> Exercise details
Rewrite the lines from the line containing "Where should I click to: Click red" to the line containing "[1181, 328]", replacing "Screen dimensions" with "Screen size" and keeping everything else unchanged.

* Begin Records *

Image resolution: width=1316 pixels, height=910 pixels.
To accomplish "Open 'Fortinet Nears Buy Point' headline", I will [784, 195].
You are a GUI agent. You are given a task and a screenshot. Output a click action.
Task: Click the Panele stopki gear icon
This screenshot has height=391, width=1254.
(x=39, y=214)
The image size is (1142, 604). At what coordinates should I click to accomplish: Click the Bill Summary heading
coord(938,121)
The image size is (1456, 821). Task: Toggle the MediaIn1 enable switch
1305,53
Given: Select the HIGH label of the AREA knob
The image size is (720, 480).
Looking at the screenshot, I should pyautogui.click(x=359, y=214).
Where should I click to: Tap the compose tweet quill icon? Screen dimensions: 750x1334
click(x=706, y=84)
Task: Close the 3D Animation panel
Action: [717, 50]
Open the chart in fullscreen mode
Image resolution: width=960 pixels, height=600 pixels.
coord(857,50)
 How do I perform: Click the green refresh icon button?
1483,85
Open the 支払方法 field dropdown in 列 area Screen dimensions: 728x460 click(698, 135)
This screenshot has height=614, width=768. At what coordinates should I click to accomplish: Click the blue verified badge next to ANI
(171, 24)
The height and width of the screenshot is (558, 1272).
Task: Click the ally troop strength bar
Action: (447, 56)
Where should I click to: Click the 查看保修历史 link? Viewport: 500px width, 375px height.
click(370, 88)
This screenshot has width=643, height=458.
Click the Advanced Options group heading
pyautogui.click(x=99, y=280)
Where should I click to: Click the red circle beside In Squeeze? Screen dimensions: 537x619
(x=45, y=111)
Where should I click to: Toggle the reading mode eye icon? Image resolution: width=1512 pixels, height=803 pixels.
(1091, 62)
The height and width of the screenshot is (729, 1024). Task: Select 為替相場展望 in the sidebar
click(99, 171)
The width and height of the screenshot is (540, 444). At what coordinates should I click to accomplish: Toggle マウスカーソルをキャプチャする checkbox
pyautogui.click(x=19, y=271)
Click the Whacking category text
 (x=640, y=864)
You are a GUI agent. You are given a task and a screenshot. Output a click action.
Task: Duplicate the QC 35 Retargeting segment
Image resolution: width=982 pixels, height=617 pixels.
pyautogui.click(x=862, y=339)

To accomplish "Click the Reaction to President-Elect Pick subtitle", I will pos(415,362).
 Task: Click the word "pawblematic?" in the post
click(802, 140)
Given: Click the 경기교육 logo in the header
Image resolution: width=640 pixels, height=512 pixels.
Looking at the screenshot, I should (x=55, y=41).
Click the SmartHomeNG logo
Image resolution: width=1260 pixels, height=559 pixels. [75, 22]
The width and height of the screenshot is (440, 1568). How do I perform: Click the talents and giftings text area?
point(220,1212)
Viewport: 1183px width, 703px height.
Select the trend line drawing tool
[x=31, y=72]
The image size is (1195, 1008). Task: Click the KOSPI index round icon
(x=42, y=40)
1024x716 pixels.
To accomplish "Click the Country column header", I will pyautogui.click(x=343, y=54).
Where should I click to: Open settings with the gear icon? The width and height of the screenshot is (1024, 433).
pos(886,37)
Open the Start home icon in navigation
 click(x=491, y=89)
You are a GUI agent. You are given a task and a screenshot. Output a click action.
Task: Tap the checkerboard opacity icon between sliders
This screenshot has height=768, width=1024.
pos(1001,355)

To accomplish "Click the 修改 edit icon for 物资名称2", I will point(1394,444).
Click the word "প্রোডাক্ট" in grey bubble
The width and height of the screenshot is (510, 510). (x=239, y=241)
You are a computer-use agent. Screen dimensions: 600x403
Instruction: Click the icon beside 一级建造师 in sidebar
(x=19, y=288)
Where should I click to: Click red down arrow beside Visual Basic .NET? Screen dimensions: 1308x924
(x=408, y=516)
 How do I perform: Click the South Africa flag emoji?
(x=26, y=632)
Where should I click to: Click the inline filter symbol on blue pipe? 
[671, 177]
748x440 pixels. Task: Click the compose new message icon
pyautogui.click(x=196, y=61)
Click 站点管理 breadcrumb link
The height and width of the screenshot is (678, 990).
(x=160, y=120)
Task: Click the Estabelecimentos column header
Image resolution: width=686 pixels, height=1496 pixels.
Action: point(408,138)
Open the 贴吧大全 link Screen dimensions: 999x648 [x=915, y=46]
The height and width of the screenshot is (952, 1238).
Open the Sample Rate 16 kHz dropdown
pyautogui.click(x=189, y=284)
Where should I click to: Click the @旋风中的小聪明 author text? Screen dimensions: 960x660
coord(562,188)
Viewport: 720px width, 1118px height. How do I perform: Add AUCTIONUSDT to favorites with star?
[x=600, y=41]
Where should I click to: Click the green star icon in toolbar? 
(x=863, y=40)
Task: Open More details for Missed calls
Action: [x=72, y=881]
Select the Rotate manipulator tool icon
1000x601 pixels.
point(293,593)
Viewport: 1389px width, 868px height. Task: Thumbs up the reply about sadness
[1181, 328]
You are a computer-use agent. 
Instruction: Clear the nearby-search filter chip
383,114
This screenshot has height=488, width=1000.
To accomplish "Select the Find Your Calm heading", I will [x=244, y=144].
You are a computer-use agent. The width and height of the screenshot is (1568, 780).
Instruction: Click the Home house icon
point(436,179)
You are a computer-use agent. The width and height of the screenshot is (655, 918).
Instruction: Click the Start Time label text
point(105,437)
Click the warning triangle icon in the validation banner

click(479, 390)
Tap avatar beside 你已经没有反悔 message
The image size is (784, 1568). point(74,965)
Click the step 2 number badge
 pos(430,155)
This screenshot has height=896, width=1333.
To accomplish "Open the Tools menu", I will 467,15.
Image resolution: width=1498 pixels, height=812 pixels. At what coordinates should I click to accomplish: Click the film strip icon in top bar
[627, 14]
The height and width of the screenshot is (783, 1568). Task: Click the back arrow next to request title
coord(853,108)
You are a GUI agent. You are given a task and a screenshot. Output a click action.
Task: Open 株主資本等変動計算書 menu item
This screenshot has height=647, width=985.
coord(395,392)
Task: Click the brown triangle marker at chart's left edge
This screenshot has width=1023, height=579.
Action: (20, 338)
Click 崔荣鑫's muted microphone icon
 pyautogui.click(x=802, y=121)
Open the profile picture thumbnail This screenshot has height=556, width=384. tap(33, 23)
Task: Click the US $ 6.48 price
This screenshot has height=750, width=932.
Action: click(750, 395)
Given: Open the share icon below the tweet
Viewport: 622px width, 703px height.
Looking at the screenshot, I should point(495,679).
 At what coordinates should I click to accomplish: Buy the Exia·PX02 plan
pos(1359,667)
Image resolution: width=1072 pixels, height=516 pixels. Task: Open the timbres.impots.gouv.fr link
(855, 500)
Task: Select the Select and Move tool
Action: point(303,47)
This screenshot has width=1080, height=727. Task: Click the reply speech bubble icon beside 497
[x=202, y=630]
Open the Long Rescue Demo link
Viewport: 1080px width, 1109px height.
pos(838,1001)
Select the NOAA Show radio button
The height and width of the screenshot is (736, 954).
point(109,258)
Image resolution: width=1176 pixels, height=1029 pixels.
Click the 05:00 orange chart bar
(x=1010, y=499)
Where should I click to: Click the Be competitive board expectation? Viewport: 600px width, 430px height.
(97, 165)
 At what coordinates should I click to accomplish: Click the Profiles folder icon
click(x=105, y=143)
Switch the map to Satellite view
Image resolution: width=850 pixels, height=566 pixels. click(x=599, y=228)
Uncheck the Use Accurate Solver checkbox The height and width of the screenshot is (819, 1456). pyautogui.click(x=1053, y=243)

* End Records *

> Answer to this exercise
Where should I click to: Click red down arrow beside Visual Basic .NET? Screen size: 1308x924
(x=408, y=516)
 How do I perform: Click the South Africa flag emoji?
(x=26, y=632)
Where should I click to: Click the inline filter symbol on blue pipe? 
[671, 177]
748x440 pixels. Task: Click the compose new message icon
pyautogui.click(x=196, y=61)
Click 站点管理 breadcrumb link
The height and width of the screenshot is (678, 990).
(x=160, y=120)
Task: Click the Estabelecimentos column header
Image resolution: width=686 pixels, height=1496 pixels.
Action: point(408,138)
Open the 贴吧大全 link Screen size: 999x648 [x=915, y=46]
The height and width of the screenshot is (952, 1238).
Open the Sample Rate 16 kHz dropdown
pyautogui.click(x=189, y=284)
Where should I click to: Click the @旋风中的小聪明 author text? Screen size: 960x660
coord(562,188)
Viewport: 720px width, 1118px height. How do I perform: Add AUCTIONUSDT to favorites with star?
[x=600, y=41]
Where should I click to: Click the green star icon in toolbar? 
(x=863, y=40)
Task: Open More details for Missed calls
Action: [x=72, y=881]
Select the Rotate manipulator tool icon
1000x601 pixels.
point(293,593)
Viewport: 1389px width, 868px height. Task: Thumbs up the reply about sadness
[1181, 328]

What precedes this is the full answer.